Nous nous sommes évidemment rejoints à la mauvaise porte et j’ai traversé pour le rencontrer. Il m’a accueilli avec son accent de la Rive-Sud. Par exemple, quand il parle de Montréal il prononce Mort-Réal. Nous sommes passés à la Grande Bibliothèque pour y laisser quelques livres qu’il avait empruntés. J’ai été impressionné par la machine qui récupère et traite automatiquement les livres déposés dans la chute.
Nous ne sommes pas allés chez lui ensuite, parce qu’il tenait à laisser dormir sa conjointe. Nous sommes allés nous asseoir à la faculté des lettres de l’UQAM. Nous avons discuté surtout des projets d’écriture de Neph (c'est son nom de plume) et de ses perspectives prochaines d’emploi. Il quitte aussi pour le Mexique la semaine prochaine, pour aller passer le temps des fêtes avec sa belle-famille (vous aurez compris que la belle-famille est mexicaine). Je suis d’ailleurs allé au mariage en avril 2014. Je finirai par écrire ce récit. C’est promis.
Quand nous sommes partis de l’UQAM, Neph m’a donné le choix entre manger chez lui, ou au restaurant. Comme ils organisaient un party de films de Noël le soir, impliquant la préparation de bouffe, l’idée de faire un déjeuner en plus ne les emballait pas. Il a commencé par suggérer l’Anecdote, devant lequel nous passions.

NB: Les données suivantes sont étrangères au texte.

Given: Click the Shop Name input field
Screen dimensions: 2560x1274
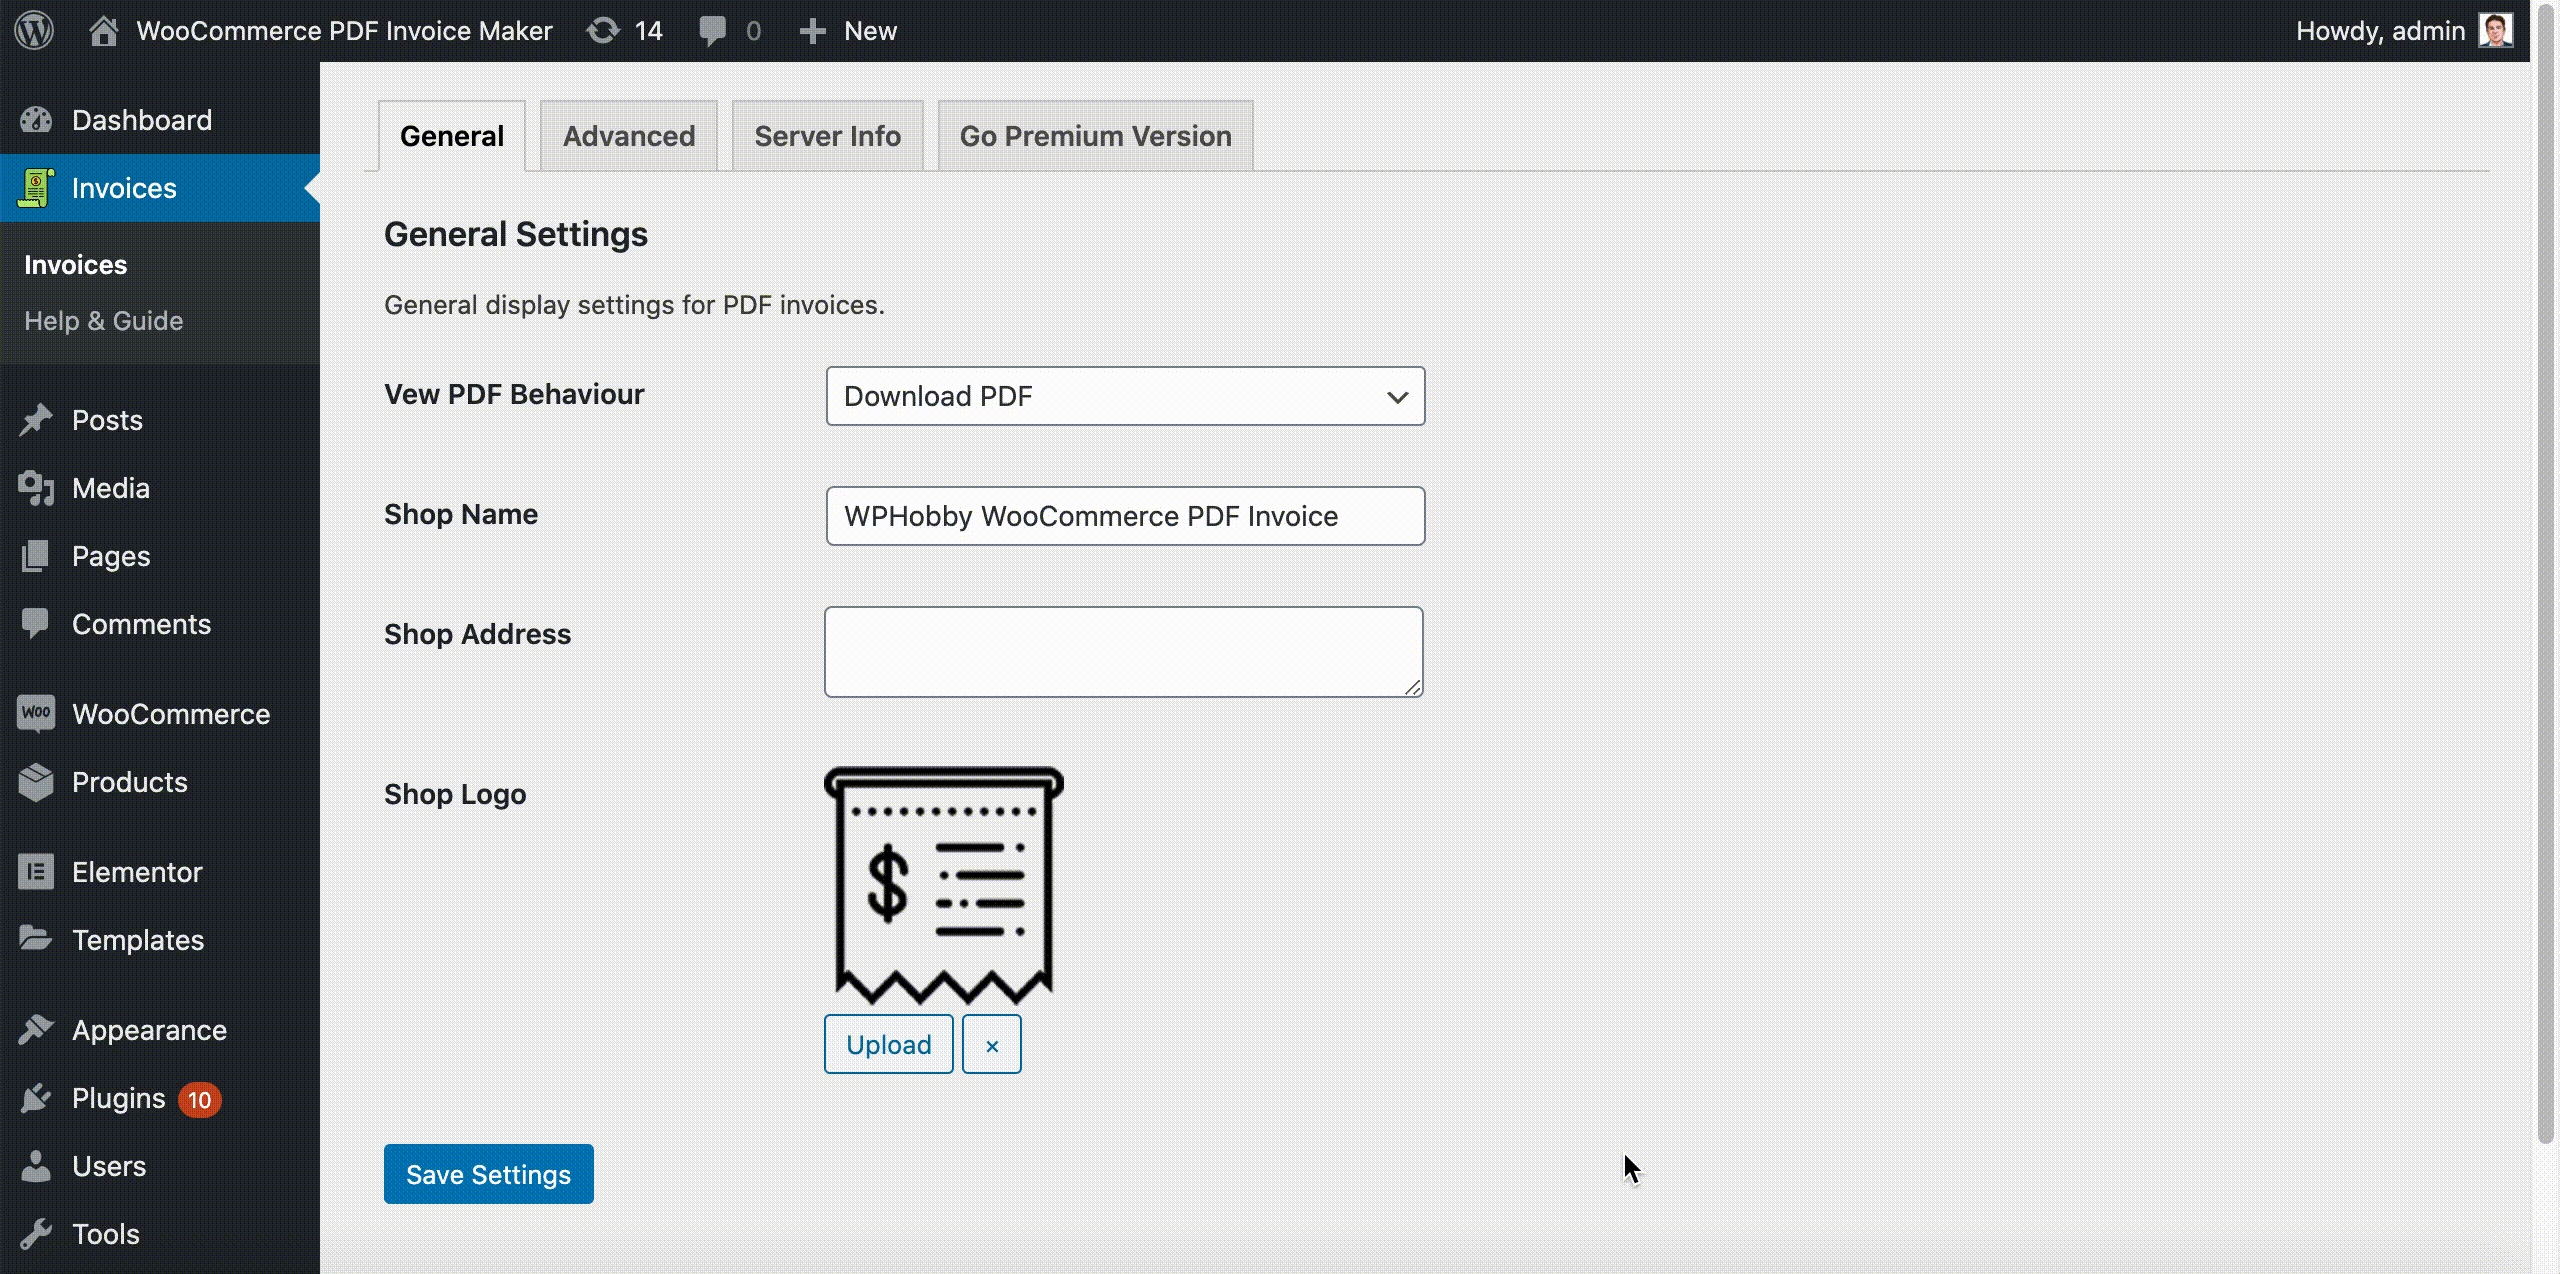Looking at the screenshot, I should tap(1125, 514).
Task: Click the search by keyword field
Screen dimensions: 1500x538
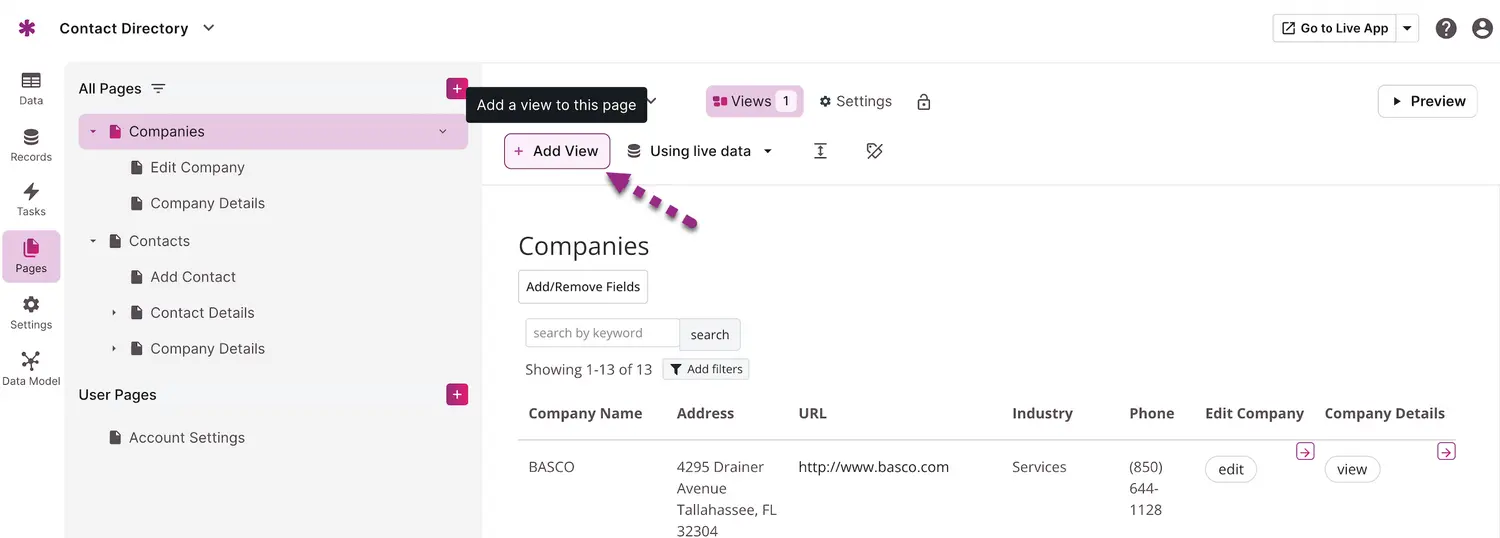Action: (x=602, y=333)
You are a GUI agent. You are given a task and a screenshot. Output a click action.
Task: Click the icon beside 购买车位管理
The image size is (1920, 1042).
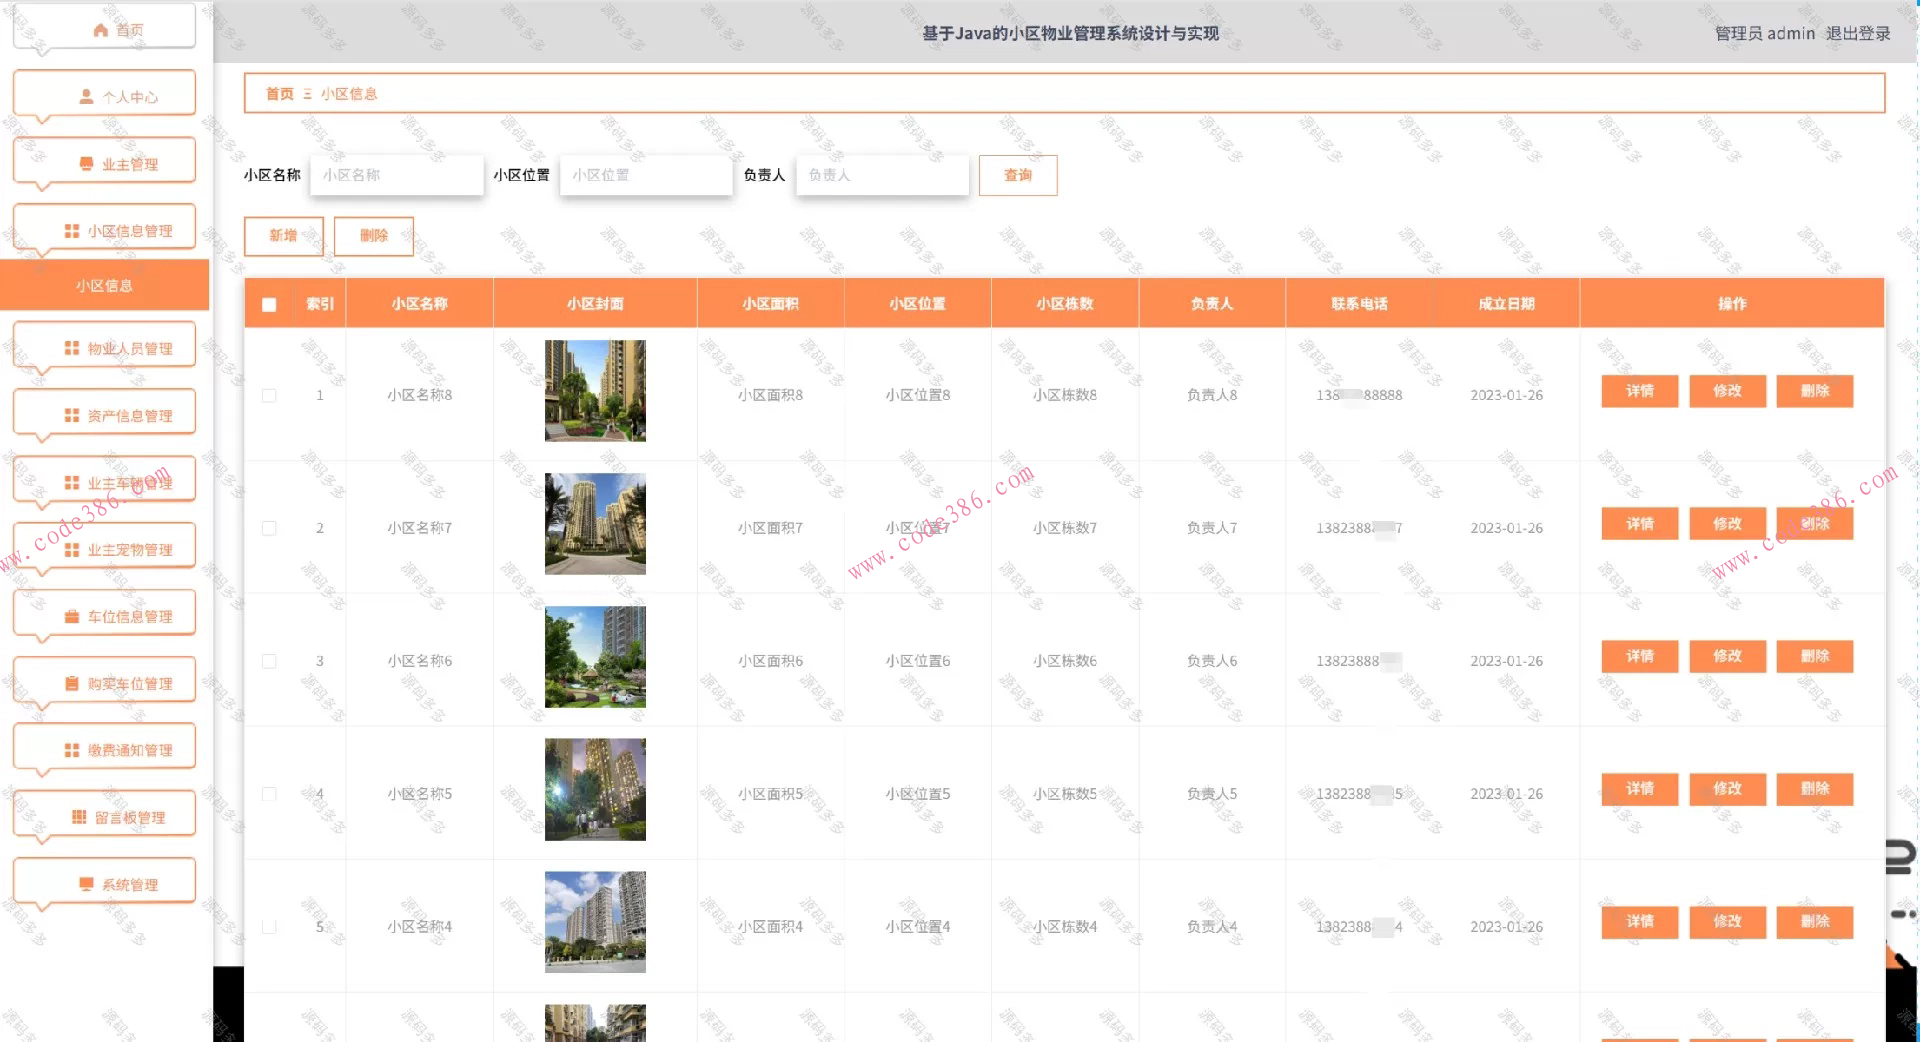pyautogui.click(x=71, y=684)
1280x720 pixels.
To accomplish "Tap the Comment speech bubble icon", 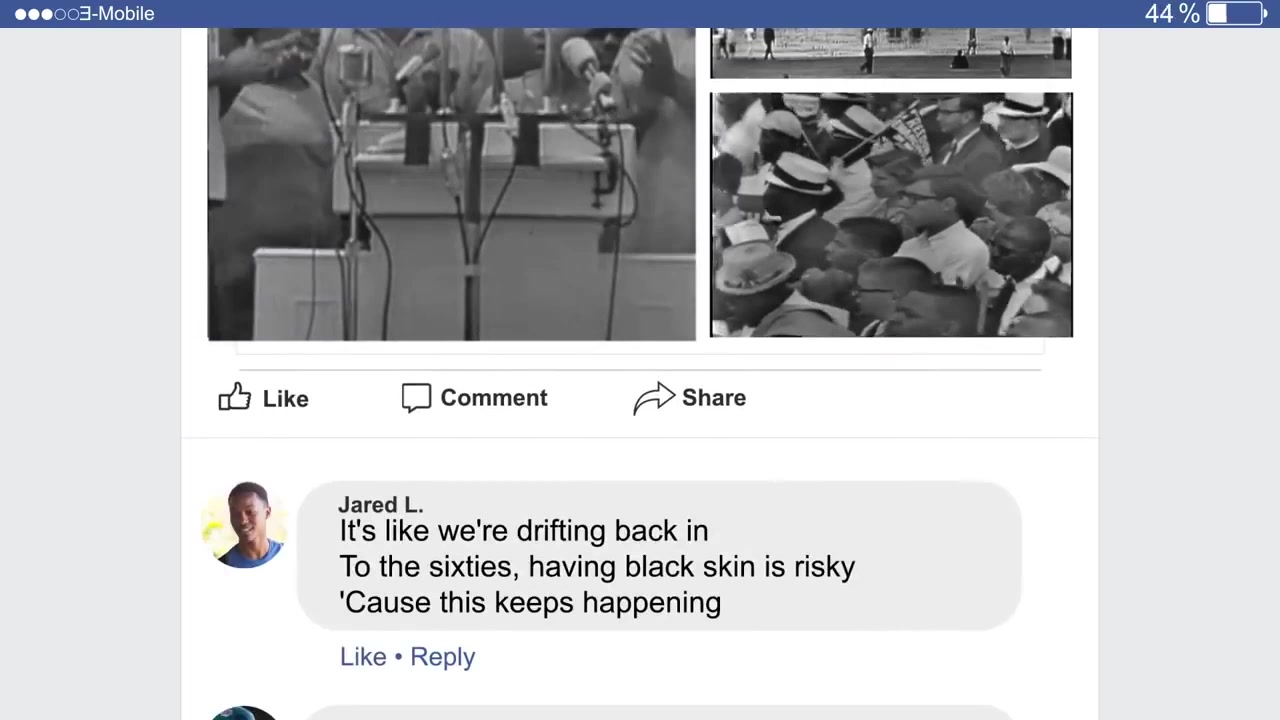I will [x=416, y=397].
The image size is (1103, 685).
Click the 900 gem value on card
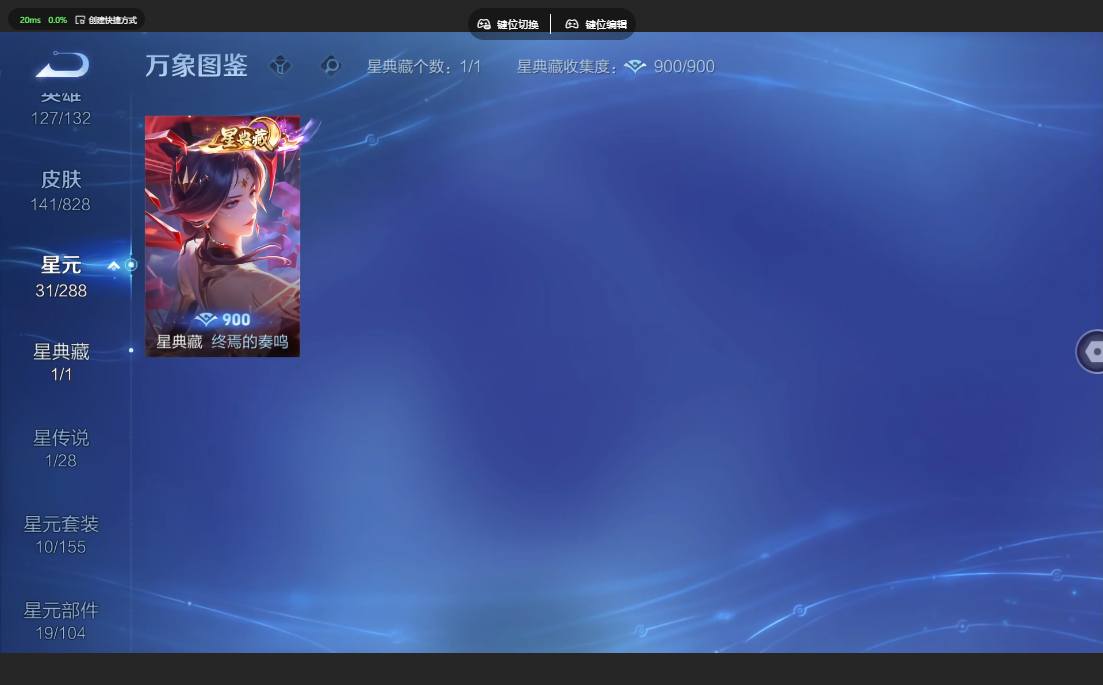(223, 319)
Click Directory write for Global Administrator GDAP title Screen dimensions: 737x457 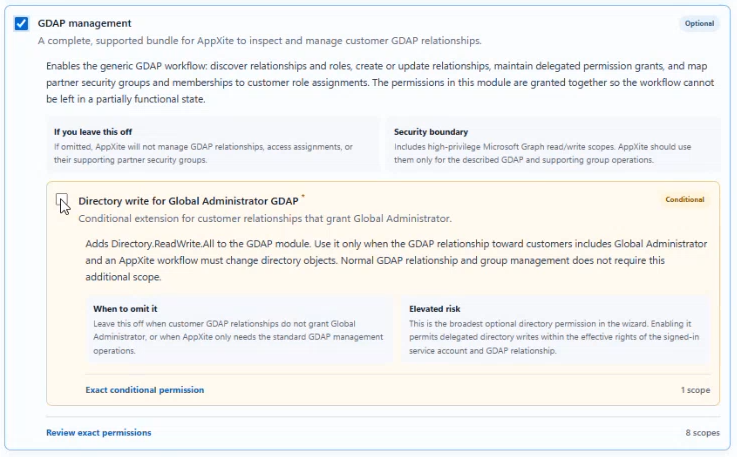pos(188,201)
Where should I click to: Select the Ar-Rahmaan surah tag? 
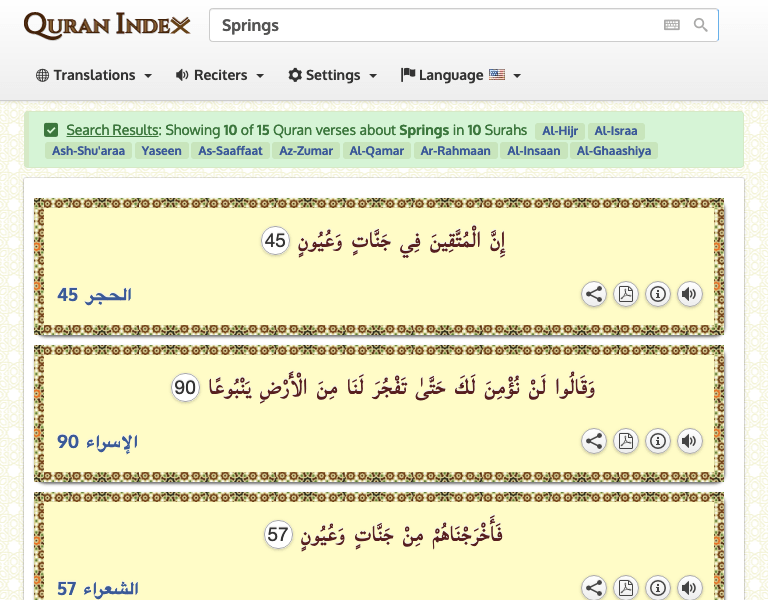(x=455, y=151)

C’était fermé, mais il ouvrait sous peu, ce qui nous a donné l’idée d’aller chercher l’épouse qui venait de se réveiller et de revenir.
Une fois à l’appartement, la conjointe de Neph a suggéré d’aller au Wilensky’s. Son argument était que comme je ne venais pas souvent à Montréal, c’était préférable de m’amener dans un restaurant plus pittoresque. L’idée me plaisait bien, sans savoir où je m’en allais. Nous avons marché pour nous rendre, histoire d’en profiter pour nous mettre à jour dans nos histoires.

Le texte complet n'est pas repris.